WHAT NEEDS TO BE DONE: Transcribe the entries, keeping every character the same.

Saved data entries:

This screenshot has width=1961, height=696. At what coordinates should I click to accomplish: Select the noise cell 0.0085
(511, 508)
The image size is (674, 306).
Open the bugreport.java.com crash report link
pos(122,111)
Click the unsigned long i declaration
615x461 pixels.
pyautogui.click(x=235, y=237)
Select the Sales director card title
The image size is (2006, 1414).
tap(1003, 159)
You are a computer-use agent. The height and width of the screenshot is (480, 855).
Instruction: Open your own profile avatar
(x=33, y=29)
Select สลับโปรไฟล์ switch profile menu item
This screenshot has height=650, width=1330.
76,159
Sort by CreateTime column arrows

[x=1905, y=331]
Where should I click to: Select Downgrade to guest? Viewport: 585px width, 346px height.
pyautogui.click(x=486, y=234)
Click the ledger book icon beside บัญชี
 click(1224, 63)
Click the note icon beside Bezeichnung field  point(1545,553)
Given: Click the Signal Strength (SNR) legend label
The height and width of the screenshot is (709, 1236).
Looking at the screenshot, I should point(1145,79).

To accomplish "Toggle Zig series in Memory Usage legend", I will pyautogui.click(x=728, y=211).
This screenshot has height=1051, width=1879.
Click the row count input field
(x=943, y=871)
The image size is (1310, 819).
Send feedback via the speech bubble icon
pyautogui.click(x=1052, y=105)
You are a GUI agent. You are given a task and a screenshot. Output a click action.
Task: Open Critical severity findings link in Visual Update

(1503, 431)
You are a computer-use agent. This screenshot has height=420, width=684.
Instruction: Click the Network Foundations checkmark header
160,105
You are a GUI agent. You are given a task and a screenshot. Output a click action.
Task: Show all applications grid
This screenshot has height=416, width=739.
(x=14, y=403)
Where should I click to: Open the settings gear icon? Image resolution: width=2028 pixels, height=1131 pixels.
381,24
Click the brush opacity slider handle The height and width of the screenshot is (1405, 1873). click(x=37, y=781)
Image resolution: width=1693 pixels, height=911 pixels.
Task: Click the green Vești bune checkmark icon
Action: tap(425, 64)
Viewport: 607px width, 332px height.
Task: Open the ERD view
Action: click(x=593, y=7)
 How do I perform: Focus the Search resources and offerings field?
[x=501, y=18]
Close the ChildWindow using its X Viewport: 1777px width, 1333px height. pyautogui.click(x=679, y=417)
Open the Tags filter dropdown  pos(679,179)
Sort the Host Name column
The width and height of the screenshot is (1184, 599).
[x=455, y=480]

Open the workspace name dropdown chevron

OUTPUT:
This screenshot has width=1961, height=696. At what coordinates should I click to accomplish: Select the noise cell 0.0085
(511, 508)
The image size is (674, 306).
Open the bugreport.java.com crash report link
pos(122,111)
Click the unsigned long i declaration
615x461 pixels.
pyautogui.click(x=235, y=237)
Select the Sales director card title
The image size is (2006, 1414).
tap(1003, 159)
You are a computer-use agent. The height and width of the screenshot is (480, 855).
Instruction: Open your own profile avatar
(x=33, y=29)
Select สลับโปรไฟล์ switch profile menu item
This screenshot has height=650, width=1330.
76,159
Sort by CreateTime column arrows

[x=1905, y=331]
Where should I click to: Select Downgrade to guest? Viewport: 585px width, 346px height.
pyautogui.click(x=486, y=234)
Click the ledger book icon beside บัญชี
 click(1224, 63)
Click the note icon beside Bezeichnung field  point(1545,553)
Given: Click the Signal Strength (SNR) legend label
The height and width of the screenshot is (709, 1236).
Looking at the screenshot, I should point(1145,79).

To accomplish "Toggle Zig series in Memory Usage legend", I will pyautogui.click(x=728, y=211).
This screenshot has height=1051, width=1879.
Click the row count input field
(x=943, y=871)
The image size is (1310, 819).
Send feedback via the speech bubble icon
pyautogui.click(x=1052, y=105)
You are a GUI agent. You are given a task and a screenshot. Output a click action.
Task: Open Critical severity findings link in Visual Update

(1503, 431)
You are a computer-use agent. This screenshot has height=420, width=684.
Instruction: Click the Network Foundations checkmark header
160,105
You are a GUI agent. You are given a task and a screenshot. Output a click action.
Task: Show all applications grid
This screenshot has height=416, width=739.
(x=14, y=403)
Where should I click to: Open the settings gear icon? Image resolution: width=2028 pixels, height=1131 pixels.
381,24
Click the brush opacity slider handle The height and width of the screenshot is (1405, 1873). click(x=37, y=781)
Image resolution: width=1693 pixels, height=911 pixels.
Task: Click the green Vești bune checkmark icon
Action: tap(425, 64)
Viewport: 607px width, 332px height.
Task: Open the ERD view
Action: click(x=593, y=7)
 How do I perform: Focus the Search resources and offerings field?
[x=501, y=18]
Close the ChildWindow using its X Viewport: 1777px width, 1333px height. pyautogui.click(x=679, y=417)
Open the Tags filter dropdown  pos(679,179)
Sort the Host Name column
The width and height of the screenshot is (1184, 599).
[x=455, y=480]

Open the workspace name dropdown chevron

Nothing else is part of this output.